Approaches like Pregel have been the canonical way of dealing with large graph problems for many years. Unfortunately, most interesting graph analytic problems do not fit into that model because the "graph-like" aspect is still limited to problem sizes that fit conventional algorithms.
For example, if you can reduce a trillion-edge graph analysis problem into a billion-edge graph plus some other stuff (usually materialized document structures) then you can fit that into something like Pregel. That is how almost all real-world graph analysis is done today.
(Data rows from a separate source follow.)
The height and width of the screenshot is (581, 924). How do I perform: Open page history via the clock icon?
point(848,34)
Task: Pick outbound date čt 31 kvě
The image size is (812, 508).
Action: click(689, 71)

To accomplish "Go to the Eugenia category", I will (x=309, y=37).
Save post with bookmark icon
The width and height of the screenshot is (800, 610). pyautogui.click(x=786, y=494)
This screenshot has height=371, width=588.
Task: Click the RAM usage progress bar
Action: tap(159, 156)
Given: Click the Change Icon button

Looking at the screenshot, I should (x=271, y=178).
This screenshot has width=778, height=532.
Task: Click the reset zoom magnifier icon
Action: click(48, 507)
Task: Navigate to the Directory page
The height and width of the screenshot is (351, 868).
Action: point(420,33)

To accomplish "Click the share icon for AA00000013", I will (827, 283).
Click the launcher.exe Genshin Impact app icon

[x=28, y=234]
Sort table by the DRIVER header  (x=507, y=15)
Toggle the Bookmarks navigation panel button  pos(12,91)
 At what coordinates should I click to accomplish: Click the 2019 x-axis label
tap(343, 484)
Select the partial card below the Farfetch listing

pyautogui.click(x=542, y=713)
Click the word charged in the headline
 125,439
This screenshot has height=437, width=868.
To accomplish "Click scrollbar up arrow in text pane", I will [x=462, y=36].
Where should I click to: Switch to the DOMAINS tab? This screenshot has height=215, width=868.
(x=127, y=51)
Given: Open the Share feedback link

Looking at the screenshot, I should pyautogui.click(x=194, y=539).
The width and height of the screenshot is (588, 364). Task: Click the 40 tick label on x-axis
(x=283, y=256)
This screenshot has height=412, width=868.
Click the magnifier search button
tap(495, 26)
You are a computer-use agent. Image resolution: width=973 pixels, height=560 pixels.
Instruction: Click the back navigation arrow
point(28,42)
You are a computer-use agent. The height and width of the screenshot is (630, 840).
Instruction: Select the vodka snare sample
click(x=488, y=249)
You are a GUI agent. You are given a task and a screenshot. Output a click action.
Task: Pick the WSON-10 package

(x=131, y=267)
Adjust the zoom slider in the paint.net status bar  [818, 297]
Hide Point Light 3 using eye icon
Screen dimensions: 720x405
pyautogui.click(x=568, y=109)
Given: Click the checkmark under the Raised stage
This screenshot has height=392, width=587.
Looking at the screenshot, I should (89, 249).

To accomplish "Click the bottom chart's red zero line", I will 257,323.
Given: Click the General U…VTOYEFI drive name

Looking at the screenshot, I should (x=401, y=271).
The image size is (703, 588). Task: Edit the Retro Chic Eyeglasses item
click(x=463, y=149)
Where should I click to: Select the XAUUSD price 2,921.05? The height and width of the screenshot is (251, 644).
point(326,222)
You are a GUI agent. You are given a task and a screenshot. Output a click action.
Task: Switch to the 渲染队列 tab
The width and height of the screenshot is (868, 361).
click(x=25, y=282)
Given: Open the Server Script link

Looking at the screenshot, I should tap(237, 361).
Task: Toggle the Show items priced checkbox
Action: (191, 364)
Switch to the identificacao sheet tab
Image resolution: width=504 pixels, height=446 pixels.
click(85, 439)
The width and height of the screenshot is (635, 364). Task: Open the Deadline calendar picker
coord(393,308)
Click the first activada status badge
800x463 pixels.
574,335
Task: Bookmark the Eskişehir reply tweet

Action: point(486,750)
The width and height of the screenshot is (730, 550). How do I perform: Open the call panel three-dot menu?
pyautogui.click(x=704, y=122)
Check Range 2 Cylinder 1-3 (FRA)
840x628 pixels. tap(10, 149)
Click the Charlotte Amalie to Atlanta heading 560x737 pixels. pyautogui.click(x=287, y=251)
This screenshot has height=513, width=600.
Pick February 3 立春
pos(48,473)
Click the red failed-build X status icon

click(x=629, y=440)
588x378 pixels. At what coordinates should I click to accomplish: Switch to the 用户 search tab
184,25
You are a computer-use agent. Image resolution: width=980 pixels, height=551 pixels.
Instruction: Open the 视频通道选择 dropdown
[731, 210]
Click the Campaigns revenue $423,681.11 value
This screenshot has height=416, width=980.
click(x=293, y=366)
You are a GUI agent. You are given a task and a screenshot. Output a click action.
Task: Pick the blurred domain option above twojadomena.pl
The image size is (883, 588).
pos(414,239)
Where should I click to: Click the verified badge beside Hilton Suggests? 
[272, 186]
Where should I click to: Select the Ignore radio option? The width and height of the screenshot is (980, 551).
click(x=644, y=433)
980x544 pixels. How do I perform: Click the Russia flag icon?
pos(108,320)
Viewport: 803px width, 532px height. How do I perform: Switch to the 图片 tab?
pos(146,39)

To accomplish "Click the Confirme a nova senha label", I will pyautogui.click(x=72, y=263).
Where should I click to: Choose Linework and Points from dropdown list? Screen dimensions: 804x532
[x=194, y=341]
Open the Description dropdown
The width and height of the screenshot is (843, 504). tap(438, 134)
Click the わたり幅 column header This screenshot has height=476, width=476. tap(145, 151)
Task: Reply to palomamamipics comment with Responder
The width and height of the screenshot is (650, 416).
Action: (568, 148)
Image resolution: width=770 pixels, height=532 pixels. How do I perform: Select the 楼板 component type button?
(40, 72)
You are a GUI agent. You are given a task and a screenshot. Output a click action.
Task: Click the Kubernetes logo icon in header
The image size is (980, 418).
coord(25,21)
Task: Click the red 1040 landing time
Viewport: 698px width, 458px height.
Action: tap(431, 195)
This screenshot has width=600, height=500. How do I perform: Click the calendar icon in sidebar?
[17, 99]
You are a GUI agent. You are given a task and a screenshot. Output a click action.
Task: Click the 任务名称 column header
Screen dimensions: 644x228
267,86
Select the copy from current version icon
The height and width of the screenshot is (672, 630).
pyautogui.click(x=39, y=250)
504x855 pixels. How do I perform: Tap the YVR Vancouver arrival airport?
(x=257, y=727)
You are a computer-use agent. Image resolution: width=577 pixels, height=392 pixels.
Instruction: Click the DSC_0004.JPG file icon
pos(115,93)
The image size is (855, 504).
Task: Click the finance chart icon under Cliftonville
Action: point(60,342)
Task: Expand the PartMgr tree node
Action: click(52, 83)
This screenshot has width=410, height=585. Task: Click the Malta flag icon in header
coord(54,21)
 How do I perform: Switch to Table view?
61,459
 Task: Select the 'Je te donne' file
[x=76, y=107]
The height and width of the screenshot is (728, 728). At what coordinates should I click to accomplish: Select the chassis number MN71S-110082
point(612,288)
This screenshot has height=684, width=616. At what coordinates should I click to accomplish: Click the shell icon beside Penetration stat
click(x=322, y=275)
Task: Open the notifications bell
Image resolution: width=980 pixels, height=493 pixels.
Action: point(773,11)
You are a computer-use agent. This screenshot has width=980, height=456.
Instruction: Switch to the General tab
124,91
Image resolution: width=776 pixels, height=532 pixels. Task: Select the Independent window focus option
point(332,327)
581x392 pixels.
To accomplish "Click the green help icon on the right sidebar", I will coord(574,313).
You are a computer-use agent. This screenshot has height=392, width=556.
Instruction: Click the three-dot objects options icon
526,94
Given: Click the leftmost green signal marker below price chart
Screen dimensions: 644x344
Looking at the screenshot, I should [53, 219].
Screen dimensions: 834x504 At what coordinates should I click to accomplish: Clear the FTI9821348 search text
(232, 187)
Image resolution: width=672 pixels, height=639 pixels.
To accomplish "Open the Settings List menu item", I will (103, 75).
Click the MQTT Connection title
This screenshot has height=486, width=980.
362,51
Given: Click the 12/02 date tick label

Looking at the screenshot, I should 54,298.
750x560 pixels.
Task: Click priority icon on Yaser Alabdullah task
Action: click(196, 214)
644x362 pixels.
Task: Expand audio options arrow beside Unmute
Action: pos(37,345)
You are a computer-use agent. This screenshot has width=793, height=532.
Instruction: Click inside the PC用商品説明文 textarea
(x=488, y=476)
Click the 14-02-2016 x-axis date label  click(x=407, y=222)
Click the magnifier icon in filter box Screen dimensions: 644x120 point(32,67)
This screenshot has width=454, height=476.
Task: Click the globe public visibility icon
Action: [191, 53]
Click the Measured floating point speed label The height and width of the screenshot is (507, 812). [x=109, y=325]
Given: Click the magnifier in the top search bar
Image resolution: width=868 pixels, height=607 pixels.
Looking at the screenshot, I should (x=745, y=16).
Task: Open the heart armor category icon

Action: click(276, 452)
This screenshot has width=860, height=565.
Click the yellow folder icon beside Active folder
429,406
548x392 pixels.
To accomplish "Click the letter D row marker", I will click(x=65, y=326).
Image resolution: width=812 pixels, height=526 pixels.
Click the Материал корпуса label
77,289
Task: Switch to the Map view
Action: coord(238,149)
But by doing so, you've lost the ability to do graph analysis on the other ~trillion edges for the sake of tractability in a narrow case. You can't do relationship analysis across the attached documents. There are many, many graph analytic problems that require a true graph that is orders of magnitude larger than what can be partitioned even after accounting for graph reduction techniques such as those used in Pregel.
The Holy Grail is still the ability to run ad hoc graph analytic queries against a massively distributed graph representation. There are no shortcuts around this for many interesting applications. Right now, we are limited to mere billions of edges for most practical purposes and all of the hacks and workarounds are designed to keep the number of true edges to around this number even when the data model is much larger.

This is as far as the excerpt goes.